[Collected data]
[Start of section]
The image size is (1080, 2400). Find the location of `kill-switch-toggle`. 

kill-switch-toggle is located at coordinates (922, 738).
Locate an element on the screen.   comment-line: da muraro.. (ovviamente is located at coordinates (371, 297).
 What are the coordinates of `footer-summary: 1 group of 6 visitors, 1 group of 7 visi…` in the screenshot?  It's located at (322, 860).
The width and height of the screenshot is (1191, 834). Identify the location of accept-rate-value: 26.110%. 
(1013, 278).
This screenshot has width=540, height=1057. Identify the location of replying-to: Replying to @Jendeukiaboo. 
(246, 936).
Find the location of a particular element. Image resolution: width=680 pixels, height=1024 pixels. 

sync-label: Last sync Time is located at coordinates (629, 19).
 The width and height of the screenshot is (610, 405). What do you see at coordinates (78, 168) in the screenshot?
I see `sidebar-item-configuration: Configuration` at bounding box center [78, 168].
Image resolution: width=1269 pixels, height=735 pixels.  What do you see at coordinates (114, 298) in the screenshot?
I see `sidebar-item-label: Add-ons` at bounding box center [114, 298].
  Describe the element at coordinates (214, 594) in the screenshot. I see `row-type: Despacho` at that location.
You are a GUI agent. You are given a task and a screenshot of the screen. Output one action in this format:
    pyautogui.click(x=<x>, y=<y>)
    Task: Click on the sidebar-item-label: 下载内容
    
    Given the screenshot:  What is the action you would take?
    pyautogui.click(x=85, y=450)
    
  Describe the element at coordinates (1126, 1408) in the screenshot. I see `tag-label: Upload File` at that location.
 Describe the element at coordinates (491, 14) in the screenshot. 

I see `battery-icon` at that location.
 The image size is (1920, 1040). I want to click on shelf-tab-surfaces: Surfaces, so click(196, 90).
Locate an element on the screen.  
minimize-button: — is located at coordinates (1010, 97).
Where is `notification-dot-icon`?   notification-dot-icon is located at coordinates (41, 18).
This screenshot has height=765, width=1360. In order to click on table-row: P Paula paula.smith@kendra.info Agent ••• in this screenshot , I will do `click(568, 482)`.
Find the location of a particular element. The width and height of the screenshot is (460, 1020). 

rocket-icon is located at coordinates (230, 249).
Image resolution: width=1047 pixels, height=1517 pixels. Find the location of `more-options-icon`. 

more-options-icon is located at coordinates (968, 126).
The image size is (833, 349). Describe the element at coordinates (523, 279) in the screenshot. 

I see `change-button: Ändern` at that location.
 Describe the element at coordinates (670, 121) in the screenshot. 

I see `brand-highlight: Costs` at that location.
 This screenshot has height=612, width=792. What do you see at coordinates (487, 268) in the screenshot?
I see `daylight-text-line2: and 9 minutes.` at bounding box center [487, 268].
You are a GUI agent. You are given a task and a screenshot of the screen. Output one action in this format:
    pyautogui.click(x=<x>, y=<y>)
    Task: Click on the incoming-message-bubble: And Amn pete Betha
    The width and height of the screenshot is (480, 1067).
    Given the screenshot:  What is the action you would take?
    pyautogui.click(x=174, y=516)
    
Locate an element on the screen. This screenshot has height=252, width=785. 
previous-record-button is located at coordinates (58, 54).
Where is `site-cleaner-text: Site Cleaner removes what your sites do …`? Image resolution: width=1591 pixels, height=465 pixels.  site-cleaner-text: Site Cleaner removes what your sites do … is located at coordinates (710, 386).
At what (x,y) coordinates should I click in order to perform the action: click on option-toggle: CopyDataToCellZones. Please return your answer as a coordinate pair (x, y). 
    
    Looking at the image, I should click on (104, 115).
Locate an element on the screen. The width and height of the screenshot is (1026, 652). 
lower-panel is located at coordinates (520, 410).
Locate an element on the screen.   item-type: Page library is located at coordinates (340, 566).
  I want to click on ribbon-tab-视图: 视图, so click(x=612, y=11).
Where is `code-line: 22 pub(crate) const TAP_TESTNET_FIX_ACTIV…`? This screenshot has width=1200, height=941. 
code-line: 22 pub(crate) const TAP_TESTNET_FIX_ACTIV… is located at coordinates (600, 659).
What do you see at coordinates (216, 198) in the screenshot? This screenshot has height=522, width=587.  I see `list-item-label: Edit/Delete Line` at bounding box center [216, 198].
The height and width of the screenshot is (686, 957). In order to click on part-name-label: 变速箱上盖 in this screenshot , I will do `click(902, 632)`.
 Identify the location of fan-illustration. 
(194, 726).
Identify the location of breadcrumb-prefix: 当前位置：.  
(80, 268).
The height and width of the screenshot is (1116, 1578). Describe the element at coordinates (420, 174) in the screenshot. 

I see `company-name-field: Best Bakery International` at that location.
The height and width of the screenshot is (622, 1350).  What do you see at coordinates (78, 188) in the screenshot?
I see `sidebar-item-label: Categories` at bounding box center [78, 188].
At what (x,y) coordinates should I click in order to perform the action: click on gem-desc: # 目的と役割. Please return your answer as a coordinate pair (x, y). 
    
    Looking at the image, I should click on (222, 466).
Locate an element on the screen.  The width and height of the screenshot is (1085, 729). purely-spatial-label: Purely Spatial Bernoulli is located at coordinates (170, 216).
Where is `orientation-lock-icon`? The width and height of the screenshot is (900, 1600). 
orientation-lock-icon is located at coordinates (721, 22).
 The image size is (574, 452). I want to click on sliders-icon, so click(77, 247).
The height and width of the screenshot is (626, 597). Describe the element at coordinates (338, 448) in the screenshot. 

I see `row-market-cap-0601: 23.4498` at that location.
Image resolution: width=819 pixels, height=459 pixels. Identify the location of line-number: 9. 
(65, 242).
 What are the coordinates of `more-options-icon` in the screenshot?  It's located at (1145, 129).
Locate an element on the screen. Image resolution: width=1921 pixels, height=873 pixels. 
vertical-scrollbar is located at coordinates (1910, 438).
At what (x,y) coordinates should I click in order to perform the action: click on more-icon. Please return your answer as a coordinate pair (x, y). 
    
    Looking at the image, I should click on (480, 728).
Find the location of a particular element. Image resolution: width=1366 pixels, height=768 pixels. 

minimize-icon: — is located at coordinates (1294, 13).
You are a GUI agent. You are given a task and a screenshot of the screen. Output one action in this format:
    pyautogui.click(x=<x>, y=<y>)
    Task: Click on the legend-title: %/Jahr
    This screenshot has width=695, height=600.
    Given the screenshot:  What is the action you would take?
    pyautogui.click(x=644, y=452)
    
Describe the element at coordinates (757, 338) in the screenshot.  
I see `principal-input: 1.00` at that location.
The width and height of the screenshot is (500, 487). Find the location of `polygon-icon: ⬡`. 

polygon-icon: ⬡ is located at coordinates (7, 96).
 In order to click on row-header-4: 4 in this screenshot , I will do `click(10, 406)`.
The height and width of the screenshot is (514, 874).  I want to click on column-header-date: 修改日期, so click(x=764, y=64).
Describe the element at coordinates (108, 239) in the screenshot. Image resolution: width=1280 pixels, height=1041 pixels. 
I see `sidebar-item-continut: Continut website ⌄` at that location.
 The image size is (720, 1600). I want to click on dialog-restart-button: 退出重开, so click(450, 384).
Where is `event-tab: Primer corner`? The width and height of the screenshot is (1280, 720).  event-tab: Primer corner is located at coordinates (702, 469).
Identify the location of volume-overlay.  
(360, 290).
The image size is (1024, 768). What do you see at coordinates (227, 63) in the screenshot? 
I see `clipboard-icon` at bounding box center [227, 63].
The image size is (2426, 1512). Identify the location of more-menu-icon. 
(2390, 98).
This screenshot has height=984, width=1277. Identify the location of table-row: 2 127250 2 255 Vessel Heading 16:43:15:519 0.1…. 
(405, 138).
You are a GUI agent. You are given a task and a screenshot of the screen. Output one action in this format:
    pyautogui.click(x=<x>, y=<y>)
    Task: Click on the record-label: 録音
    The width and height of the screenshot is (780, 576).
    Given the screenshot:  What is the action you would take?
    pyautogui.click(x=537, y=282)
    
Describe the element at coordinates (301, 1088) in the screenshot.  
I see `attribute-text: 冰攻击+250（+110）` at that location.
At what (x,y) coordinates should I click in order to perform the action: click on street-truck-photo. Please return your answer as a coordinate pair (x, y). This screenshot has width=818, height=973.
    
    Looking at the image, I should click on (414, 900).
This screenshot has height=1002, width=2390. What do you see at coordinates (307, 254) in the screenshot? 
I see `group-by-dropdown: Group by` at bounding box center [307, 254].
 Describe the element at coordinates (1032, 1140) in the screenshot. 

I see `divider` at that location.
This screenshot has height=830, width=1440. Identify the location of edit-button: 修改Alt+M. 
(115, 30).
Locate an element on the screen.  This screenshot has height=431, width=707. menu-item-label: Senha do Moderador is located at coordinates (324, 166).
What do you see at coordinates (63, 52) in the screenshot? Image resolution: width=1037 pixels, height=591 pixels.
[End of section]
What you need to do
Please report each line of the listing above that contains the word "will", copying every such line in full.

Exercise solution
This screenshot has height=765, width=1360. In order to click on table-row: P Paula paula.smith@kendra.info Agent ••• in this screenshot , I will do `click(568, 482)`.
The height and width of the screenshot is (686, 957). In order to click on part-name-label: 变速箱上盖 in this screenshot , I will do `click(902, 632)`.
 In order to click on row-header-4: 4 in this screenshot , I will do `click(10, 406)`.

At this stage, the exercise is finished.